# Texto de la página
La Ley de Nacionalidad: Portugal no es solo un lugar.

La nacionalidad no es un derecho automático ni un favor administrativo. Es el reconocimiento de un vínculo profundo —jurídico, cultural y moral— entre el individuo y la comunidad política a la que pertenece. Es lo que distingue la mera residencia de un verdadero compromiso con un país. Por lo tanto, la reciente reforma de la Ley de Nacionalidad portuguesa constituye un paso esencial para restablecer el equilibrio entre apertura y responsabilidad, entre integración y pertenencia.
Durante años, Portugal mantuvo uno de los regímenes de inmigración más permisivos de Europa. Cinco años de residencia legal bastaban para solicitar la ciudadanía, un periodo que, en el contexto europeo, era la excepción y no la regla. Francia, Alemania, Bélgica, los Países Bajos, Luxemburgo o Suecia generalmente exigen cinco años, pero siempre con criterios rigurosos de integración lingüística, económica y cívica. Italia, España, Austria, Dinamarca o Eslovenia exigen diez. La media europea se sitúa entre siete y nueve años de residencia efectiva. Portugal se encontraba por debajo de esa media, con criterios menos exigentes y prácticas más abiertas que prácticamente todos sus socios.
La nueva ley corrige esta distorsión, no para excluir a quienes eligieron Portugal, sino para valorar la importancia de la ciudadanía portuguesa. La naturalización ya no será posible tras cinco años y ahora requerirá diez años de residencia legal para ciudadanos de terceros países y siete años para ciudadanos de la Unión Europea y la Comunidad de Países de Lengua Portuguesa (CPLP). Esta distinción es justa e inteligente: reconoce la afinidad lingüística, cultural e institucional de estas zonas, sin abandonar el criterio temporal que garantiza una integración real.
La reforma va más allá. Introduce requisitos de conocimiento de la lengua, la cultura, la historia, los símbolos y los valores constitucionales portugueses, similares a los de prácticamente todos los Estados miembros de la Unión Europea. Asimismo, exige medios de subsistencia acreditados, ausencia de antecedentes penales y, sobre todo, que el tiempo de residencia se cuente únicamente a partir de la fecha de obtención del permiso de residencia, y no desde la simple solicitud. Esta aclaración pone fin a una ficción jurídica que daba pie a abusos y desigualdades: nadie debería computar tiempo de residencia antes de que el Estado reconozca formalmente su derecho a residir.
En este nuevo modelo, hay una idea fundamental que conviene destacar: la ciudadanía portuguesa debe traducirse en una verdadera integración y adhesión a la comunidad, no solo en una estancia temporal. Ser portugués implica participar, contribuir, respetar y comprender el país del que se desea formar parte. Significa dominar el idioma, conocer su historia, compartir sus símbolos y aceptar las normas de un país con casi 900 años de existencia. Significa comprender que la ciudadanía es un pacto de reciprocidad: el Estado la reconoce, pero también la exige.

# Datos proporcionados

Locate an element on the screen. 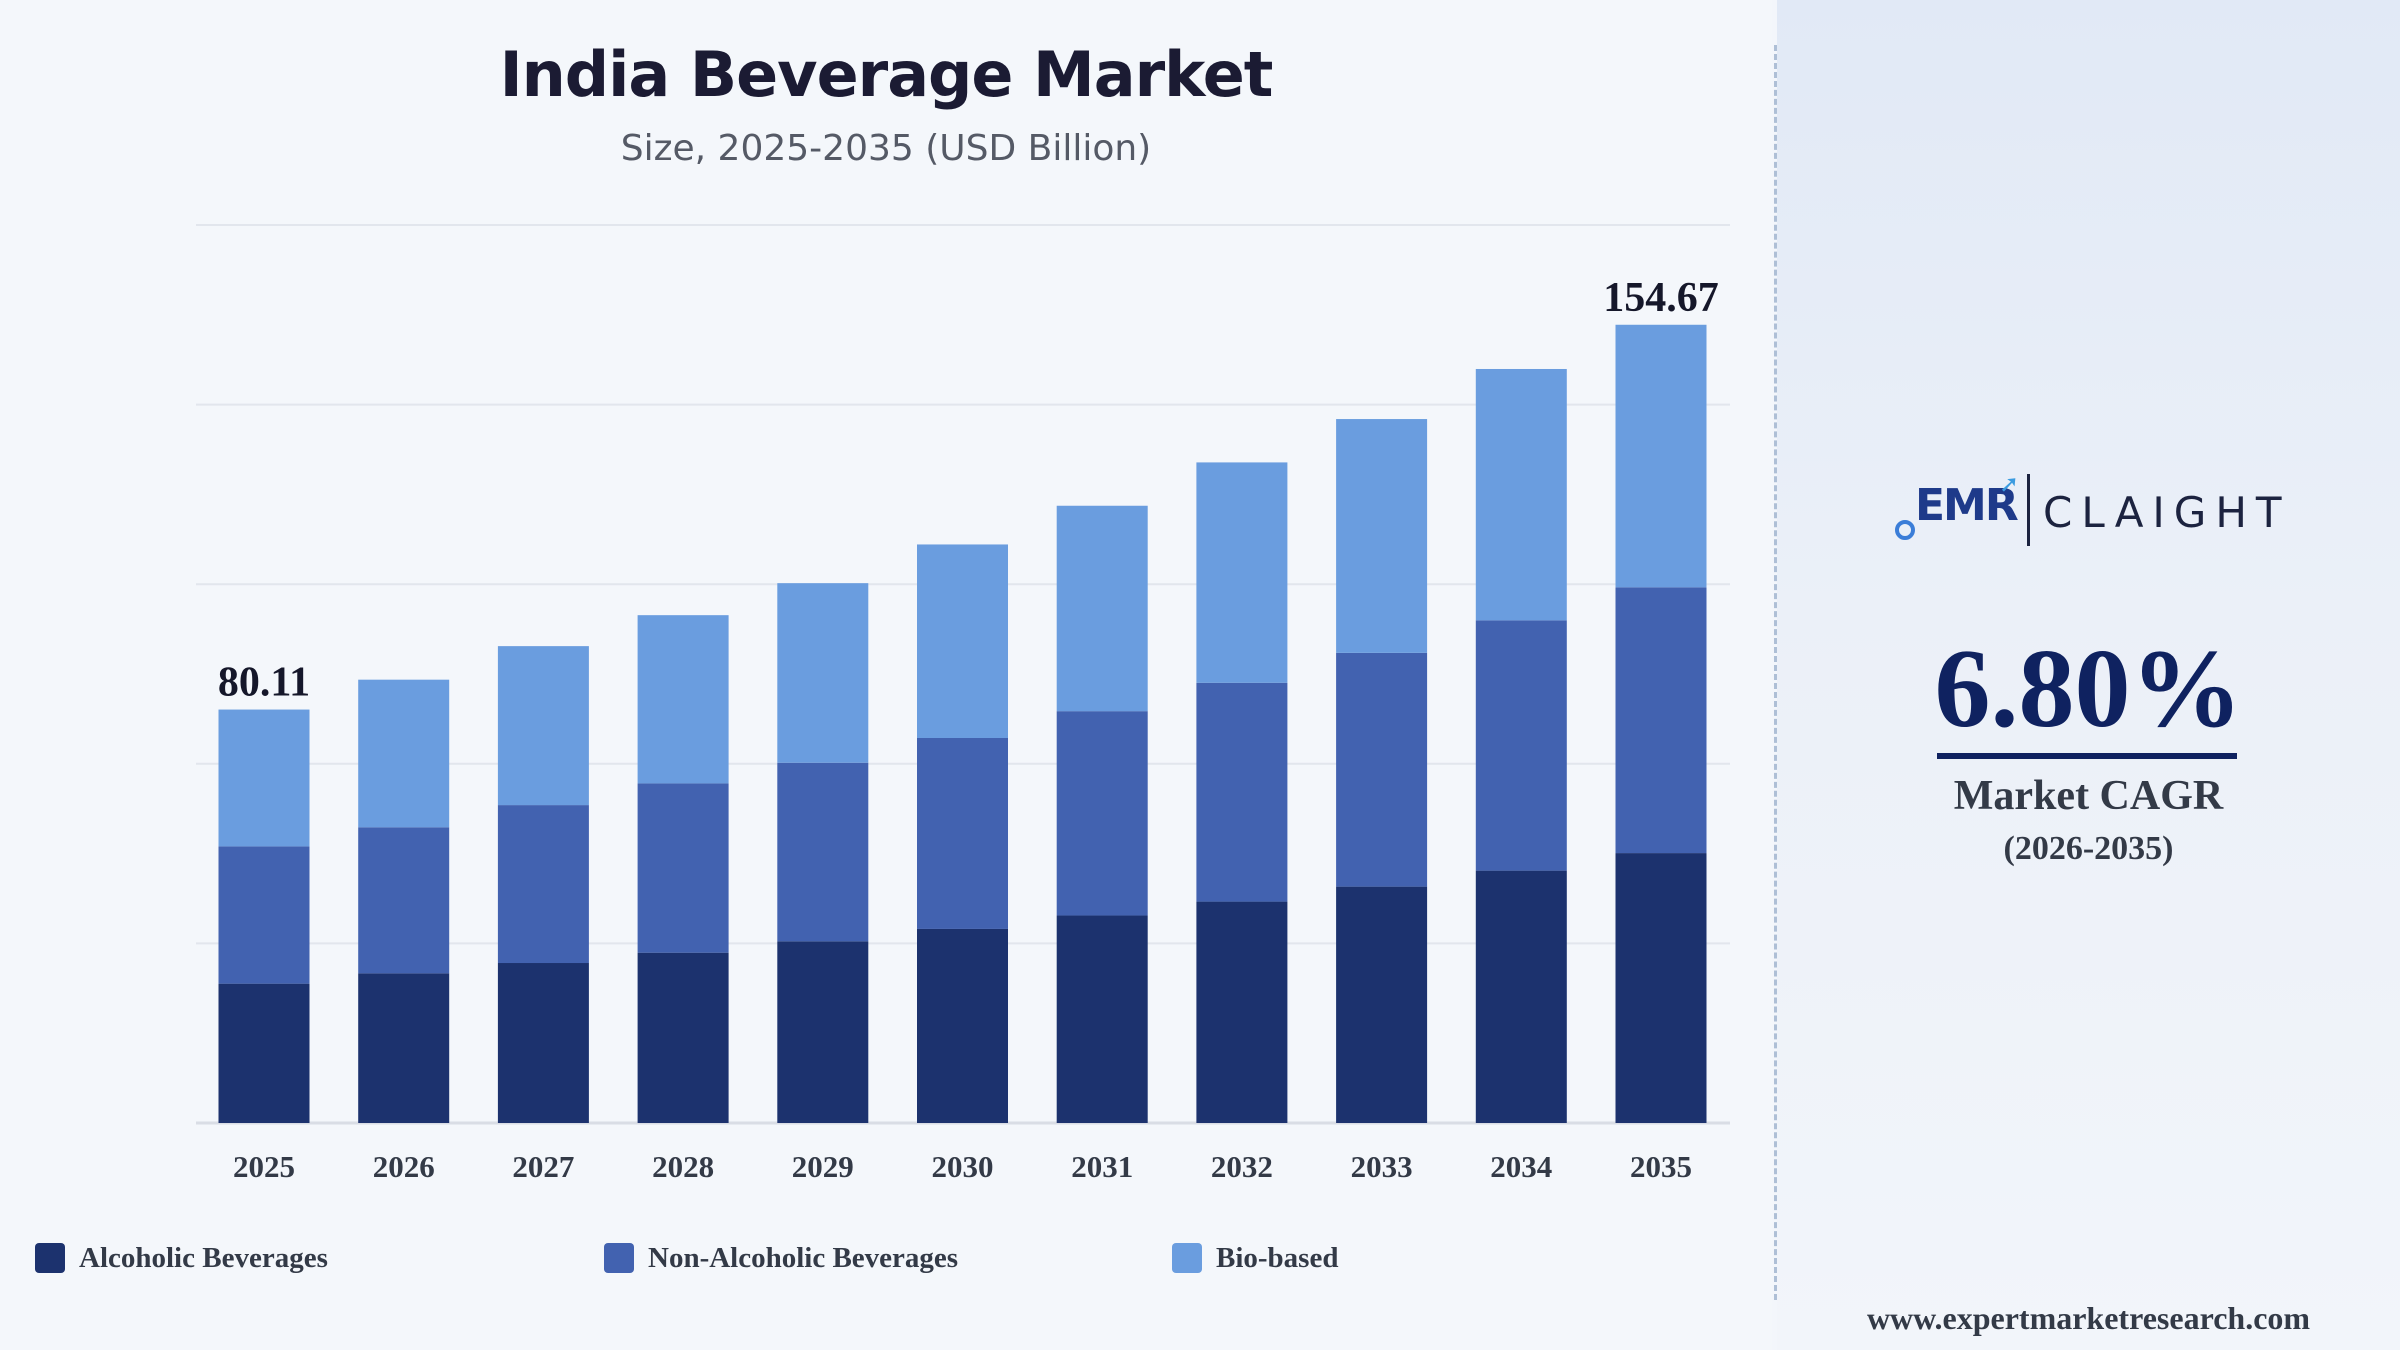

# Qué se espera
Resume en dos oraciones el texto sobre la reforma de la Ley de Nacionalidad portuguesa.

# Respuesta
La reforma de la Ley de Nacionalidad portuguesa sustituye los cinco años de residencia legal que bastaban para naturalizarse por diez años para ciudadanos de terceros países y siete para los de la Unión Europea y la CPLP, y cuenta ese tiempo solo desde la obtención del permiso de residencia. Además, exige conocer la lengua, la cultura, la historia, los símbolos y los valores constitucionales portugueses, acreditar medios de subsistencia y carecer de antecedentes penales, en un modelo cuya idea fundamental es que la ciudadanía debe traducirse en una verdadera integración y adhesión a la comunidad.